Warren Buffett famously said, 'Volatility is far from synonymous with risk.' So it might be obvious that you need to consider debt, when you think about how risky any given stock is, because too much debt can sink a company. As with many other companies Swastik Pipe Limited (NSE:SWASTIK) makes use of debt. But should shareholders be worried about its use of debt?
When Is Debt Dangerous?
Debt assists a business until the business has trouble paying it off, either with new capital or with free cash flow. Ultimately, if the company can't fulfill its legal obligations to repay debt, shareholders could walk away with nothing. However, a more frequent (but still costly) occurrence is where a company must issue shares at bargain-basement prices, permanently diluting shareholders, just to shore up its balance sheet. Of course, the upside of debt is that it often represents cheap capital, especially when it replaces dilution in a company with the ability to reinvest at high rates of return. When we examine debt levels, we first consider both cash and debt levels, together.
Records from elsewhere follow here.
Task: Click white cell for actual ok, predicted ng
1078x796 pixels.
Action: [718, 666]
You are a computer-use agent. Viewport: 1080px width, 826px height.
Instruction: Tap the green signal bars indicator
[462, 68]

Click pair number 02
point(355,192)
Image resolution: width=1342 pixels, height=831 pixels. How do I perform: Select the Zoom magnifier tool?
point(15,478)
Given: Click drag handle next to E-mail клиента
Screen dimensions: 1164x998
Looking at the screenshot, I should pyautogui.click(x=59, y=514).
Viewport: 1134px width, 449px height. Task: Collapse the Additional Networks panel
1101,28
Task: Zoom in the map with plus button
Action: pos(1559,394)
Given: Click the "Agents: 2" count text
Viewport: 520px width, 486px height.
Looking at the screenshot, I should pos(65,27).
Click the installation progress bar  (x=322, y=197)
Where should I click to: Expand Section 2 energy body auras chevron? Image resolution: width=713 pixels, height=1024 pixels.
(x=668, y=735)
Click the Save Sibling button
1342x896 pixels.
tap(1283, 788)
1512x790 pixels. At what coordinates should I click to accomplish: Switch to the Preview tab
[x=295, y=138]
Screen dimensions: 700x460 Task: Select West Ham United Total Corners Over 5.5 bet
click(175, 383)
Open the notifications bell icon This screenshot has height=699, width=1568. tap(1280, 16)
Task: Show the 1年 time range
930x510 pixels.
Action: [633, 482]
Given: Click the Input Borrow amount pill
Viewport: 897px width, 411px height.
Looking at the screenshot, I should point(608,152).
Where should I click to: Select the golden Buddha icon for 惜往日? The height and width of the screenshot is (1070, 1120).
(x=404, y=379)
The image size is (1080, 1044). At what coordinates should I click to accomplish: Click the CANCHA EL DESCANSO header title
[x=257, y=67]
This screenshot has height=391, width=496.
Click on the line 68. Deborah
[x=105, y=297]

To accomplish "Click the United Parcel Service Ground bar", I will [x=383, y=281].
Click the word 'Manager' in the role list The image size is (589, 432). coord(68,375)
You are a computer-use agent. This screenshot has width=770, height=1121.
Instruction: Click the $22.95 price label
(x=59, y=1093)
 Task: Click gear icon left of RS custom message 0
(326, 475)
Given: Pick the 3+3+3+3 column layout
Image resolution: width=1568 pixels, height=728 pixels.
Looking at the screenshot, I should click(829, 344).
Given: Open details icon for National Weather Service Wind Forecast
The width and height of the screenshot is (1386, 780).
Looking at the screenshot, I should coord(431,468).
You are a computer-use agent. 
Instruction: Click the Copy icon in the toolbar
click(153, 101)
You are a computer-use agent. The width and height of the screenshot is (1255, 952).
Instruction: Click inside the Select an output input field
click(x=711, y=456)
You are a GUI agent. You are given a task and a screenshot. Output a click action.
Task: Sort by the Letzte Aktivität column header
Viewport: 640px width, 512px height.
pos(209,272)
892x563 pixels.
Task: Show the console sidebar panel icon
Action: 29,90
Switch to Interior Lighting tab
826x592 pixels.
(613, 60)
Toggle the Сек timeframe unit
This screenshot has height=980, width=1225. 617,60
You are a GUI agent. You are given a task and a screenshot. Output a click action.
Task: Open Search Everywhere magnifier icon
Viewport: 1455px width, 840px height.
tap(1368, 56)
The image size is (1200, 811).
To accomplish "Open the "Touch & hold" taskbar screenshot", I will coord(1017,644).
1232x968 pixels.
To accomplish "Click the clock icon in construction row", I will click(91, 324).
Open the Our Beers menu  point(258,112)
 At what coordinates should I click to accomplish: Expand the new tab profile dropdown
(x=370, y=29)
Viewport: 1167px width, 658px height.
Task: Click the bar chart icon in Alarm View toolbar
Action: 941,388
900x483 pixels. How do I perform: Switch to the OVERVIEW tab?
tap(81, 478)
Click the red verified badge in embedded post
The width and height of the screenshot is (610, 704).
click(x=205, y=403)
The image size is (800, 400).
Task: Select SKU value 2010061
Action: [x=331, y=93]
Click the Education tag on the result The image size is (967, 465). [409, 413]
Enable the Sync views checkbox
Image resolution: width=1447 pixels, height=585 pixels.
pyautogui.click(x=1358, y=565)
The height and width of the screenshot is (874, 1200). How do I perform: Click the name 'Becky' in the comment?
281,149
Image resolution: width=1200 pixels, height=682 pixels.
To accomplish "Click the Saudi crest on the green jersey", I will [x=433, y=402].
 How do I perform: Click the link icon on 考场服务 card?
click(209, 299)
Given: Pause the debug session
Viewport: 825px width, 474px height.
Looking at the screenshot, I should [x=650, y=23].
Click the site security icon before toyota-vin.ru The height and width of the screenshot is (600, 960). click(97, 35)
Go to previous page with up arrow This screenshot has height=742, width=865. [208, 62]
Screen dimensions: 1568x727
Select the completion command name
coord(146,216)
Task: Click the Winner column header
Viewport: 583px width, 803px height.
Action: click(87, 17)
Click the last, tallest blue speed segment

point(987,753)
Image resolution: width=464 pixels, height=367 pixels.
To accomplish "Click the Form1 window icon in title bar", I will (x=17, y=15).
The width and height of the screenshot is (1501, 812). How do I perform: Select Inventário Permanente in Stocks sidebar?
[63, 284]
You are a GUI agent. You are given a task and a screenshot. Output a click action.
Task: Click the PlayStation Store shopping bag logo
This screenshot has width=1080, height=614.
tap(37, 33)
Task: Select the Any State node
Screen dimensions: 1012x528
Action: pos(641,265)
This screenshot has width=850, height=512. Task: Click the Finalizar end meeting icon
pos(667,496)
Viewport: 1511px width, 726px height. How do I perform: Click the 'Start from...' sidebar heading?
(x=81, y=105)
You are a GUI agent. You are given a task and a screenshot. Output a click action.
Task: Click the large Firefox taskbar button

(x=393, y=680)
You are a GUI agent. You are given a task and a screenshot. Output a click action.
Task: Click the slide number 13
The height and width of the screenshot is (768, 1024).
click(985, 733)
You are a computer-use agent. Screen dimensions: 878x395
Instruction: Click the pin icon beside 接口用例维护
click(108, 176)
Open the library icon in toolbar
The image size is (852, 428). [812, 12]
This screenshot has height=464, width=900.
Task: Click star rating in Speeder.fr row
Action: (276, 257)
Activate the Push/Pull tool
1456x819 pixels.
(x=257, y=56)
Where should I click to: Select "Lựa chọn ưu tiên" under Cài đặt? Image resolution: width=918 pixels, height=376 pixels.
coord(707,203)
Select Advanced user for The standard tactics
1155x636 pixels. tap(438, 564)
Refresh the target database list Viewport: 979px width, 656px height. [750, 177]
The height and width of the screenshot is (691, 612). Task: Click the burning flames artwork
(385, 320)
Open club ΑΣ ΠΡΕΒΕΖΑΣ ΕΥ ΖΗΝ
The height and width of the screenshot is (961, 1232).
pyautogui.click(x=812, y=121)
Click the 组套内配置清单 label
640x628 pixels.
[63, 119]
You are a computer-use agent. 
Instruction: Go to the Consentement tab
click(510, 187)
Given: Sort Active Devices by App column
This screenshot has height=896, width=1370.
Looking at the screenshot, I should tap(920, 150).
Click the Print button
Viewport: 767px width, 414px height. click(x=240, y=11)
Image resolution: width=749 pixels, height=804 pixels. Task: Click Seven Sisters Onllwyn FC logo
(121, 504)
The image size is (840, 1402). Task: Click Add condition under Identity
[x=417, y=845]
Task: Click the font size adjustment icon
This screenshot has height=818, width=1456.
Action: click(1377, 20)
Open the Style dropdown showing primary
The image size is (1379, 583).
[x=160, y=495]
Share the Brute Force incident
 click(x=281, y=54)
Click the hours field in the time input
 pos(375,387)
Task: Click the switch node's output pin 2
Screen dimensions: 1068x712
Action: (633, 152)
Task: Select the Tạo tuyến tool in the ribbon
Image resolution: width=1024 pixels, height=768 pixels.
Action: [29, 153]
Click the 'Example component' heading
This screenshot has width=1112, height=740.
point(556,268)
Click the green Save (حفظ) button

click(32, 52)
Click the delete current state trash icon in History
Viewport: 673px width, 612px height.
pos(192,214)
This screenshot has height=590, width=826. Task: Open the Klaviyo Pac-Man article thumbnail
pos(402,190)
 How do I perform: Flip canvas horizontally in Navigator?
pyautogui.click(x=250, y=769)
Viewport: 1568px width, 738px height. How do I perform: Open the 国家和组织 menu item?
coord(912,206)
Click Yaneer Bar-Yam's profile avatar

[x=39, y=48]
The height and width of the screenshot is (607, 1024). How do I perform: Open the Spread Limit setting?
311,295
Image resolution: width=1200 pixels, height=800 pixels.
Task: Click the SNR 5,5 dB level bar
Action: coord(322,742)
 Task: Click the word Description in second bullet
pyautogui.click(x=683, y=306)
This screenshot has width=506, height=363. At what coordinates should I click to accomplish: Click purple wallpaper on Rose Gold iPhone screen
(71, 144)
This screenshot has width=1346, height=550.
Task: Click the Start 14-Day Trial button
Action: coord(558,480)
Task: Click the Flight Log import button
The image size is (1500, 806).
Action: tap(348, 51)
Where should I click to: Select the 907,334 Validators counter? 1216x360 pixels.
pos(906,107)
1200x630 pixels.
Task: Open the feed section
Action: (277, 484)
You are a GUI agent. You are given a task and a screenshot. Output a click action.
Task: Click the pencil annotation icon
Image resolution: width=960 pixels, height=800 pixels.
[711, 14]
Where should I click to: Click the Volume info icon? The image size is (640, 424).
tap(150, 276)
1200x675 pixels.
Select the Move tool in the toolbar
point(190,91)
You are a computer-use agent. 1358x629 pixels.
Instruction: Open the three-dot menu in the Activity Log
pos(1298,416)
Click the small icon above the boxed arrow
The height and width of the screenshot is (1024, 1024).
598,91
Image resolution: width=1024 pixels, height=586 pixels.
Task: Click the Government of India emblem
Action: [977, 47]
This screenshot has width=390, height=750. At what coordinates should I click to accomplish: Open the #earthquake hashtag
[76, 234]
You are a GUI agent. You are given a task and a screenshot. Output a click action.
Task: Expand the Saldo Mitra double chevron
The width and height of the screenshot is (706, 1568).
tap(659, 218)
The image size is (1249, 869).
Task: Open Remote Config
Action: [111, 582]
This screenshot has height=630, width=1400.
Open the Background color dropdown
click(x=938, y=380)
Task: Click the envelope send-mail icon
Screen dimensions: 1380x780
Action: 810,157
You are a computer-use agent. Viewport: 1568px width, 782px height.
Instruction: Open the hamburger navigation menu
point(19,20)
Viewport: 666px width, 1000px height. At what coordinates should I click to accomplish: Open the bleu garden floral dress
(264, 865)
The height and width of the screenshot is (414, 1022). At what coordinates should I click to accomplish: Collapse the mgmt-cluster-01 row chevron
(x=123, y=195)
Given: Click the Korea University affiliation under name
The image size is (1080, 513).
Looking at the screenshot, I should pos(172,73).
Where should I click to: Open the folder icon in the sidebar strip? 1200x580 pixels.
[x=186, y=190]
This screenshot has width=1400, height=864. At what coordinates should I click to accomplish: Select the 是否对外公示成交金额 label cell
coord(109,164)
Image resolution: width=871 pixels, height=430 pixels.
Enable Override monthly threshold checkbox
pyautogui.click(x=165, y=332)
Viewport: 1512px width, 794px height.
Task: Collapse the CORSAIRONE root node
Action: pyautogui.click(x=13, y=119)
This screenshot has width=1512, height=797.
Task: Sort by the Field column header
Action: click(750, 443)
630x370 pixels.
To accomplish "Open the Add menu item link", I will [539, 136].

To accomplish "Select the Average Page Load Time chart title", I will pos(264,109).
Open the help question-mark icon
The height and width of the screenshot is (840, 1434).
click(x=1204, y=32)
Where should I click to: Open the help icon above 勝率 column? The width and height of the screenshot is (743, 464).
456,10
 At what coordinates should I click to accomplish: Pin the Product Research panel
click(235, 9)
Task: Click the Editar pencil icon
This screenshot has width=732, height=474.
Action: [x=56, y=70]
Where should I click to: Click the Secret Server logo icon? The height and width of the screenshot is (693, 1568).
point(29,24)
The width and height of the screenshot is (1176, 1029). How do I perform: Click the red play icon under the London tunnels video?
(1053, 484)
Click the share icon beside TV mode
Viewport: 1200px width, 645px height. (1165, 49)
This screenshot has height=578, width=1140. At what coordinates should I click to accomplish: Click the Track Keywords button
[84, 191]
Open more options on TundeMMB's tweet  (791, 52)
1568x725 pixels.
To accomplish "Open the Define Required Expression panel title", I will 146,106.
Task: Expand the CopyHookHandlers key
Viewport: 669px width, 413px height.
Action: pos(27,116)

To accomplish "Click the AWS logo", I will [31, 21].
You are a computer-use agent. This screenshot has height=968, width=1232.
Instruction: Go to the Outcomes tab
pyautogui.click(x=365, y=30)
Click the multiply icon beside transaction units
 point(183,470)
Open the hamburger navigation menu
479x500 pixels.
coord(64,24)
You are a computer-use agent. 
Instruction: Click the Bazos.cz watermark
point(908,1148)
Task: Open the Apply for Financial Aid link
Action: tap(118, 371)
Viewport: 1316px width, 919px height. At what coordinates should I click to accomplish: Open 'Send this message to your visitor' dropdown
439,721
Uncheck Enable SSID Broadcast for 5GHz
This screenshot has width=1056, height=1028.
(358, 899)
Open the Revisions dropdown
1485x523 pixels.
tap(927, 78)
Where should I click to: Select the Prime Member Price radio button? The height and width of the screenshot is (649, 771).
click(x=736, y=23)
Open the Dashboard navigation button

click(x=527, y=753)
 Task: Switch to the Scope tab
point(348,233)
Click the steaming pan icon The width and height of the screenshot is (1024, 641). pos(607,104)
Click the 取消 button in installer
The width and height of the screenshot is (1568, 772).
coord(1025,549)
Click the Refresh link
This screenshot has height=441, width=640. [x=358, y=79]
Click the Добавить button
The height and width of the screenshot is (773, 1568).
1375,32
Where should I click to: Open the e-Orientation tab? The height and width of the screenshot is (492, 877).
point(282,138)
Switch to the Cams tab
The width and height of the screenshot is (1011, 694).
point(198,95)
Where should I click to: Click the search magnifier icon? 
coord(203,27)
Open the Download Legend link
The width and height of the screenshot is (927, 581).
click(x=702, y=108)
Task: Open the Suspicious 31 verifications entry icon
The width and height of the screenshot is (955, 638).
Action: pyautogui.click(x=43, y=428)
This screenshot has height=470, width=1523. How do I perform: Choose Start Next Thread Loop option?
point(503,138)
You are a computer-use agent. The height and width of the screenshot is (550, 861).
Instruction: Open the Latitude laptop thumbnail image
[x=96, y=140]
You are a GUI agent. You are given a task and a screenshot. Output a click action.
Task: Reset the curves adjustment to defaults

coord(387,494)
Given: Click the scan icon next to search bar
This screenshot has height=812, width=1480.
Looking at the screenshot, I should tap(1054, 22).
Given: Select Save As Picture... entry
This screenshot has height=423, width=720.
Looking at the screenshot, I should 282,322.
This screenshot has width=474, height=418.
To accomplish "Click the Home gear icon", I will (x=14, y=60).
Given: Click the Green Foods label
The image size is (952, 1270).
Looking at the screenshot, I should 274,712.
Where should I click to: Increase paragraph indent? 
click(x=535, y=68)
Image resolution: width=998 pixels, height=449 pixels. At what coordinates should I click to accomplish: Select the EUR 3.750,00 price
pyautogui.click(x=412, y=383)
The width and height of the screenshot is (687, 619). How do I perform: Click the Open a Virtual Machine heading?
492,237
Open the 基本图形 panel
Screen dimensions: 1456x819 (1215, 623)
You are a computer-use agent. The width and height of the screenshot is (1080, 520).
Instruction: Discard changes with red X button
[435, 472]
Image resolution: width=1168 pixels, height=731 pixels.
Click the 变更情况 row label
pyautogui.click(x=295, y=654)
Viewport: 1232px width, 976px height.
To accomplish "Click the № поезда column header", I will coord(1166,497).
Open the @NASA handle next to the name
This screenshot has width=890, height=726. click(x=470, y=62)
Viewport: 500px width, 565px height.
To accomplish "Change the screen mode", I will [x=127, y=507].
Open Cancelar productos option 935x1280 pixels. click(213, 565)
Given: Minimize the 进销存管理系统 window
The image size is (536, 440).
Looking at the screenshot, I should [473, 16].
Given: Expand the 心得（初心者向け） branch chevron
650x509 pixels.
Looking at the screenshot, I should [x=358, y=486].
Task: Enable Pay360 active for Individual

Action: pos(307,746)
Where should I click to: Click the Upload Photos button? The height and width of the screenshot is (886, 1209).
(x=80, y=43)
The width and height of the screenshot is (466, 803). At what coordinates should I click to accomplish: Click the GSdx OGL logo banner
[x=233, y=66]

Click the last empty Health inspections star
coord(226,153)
View our latest analysis for Swastik Pipe
What Is Swastik Pipe's Net Debt?
As you can see below, Swastik Pipe had ₹1.16b of debt, at September 2023, which is about the same as the year before. You can click the chart for greater detail. However, it also had ₹135.5m in cash, and so its net debt is ₹1.03b.
How Healthy Is Swastik Pipe's Balance Sheet?
We can see from the most recent balance sheet that Swastik Pipe had liabilities of ₹1.53b falling due within a year, and liabilities of ₹460.1m due beyond that. Offsetting this, it had ₹135.5m in cash and ₹2.21b in receivables that were due within 12 months. So it actually has ₹354.3m more liquid assets than total liabilities.
This excess liquidity suggests that Swastik Pipe is taking a careful approach to debt. Given it has easily adequate short term liquidity, we don't think it will have any issues with its lenders.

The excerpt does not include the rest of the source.